What is needed
Without changing a word, copy every line of the listing below and leave out the images.

Data shown
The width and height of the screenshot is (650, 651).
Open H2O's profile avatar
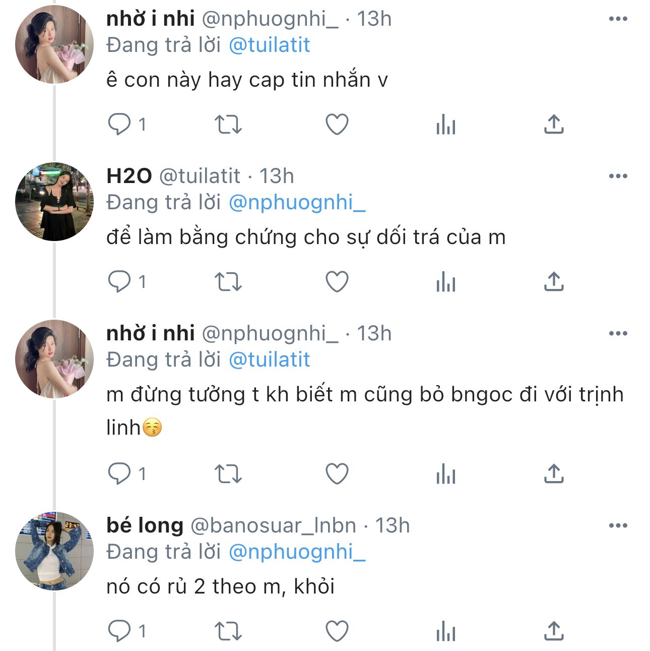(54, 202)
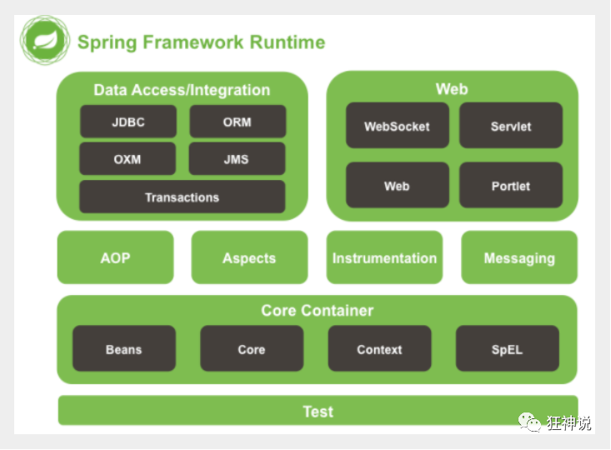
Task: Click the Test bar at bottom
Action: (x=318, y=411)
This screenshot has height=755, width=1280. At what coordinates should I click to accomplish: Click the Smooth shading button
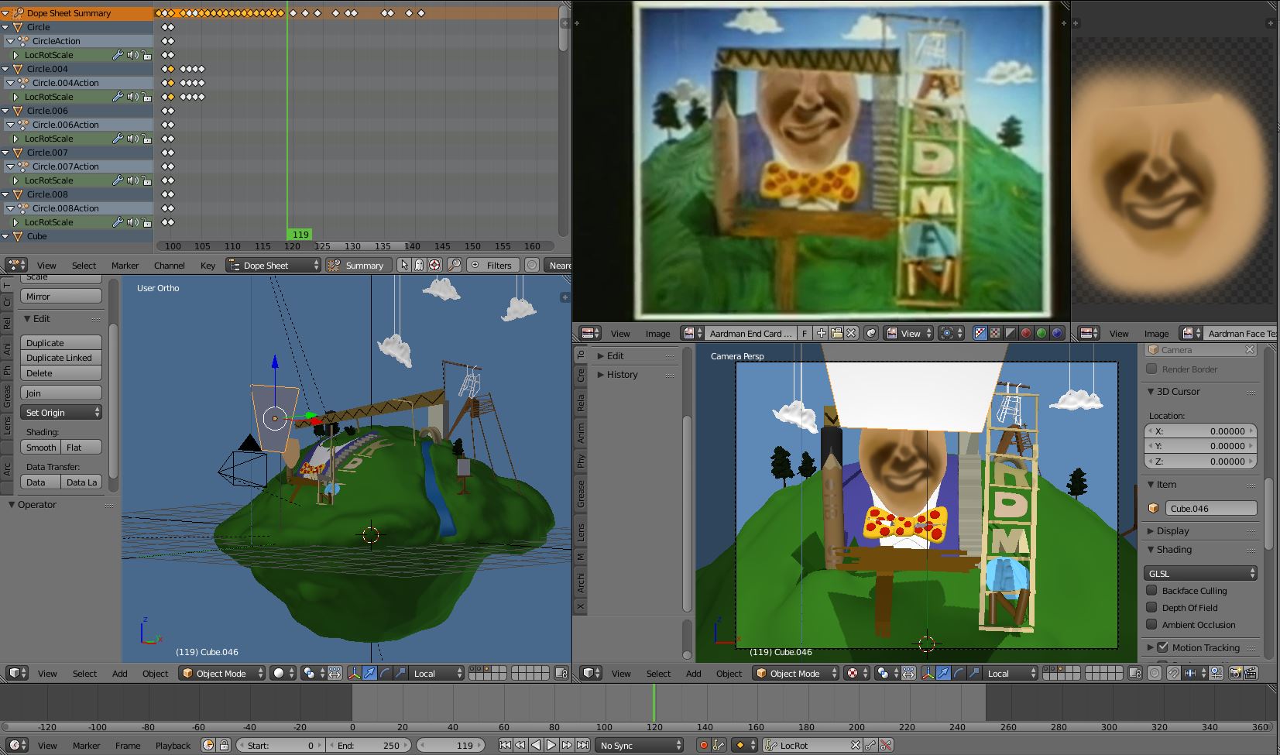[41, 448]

Result of the exercise
The width and height of the screenshot is (650, 651).
Open H2O's profile avatar
(54, 202)
Task: Click the Test bar at bottom
Action: (x=318, y=411)
This screenshot has height=755, width=1280. At what coordinates should I click to accomplish: Click the Smooth shading button
[41, 448]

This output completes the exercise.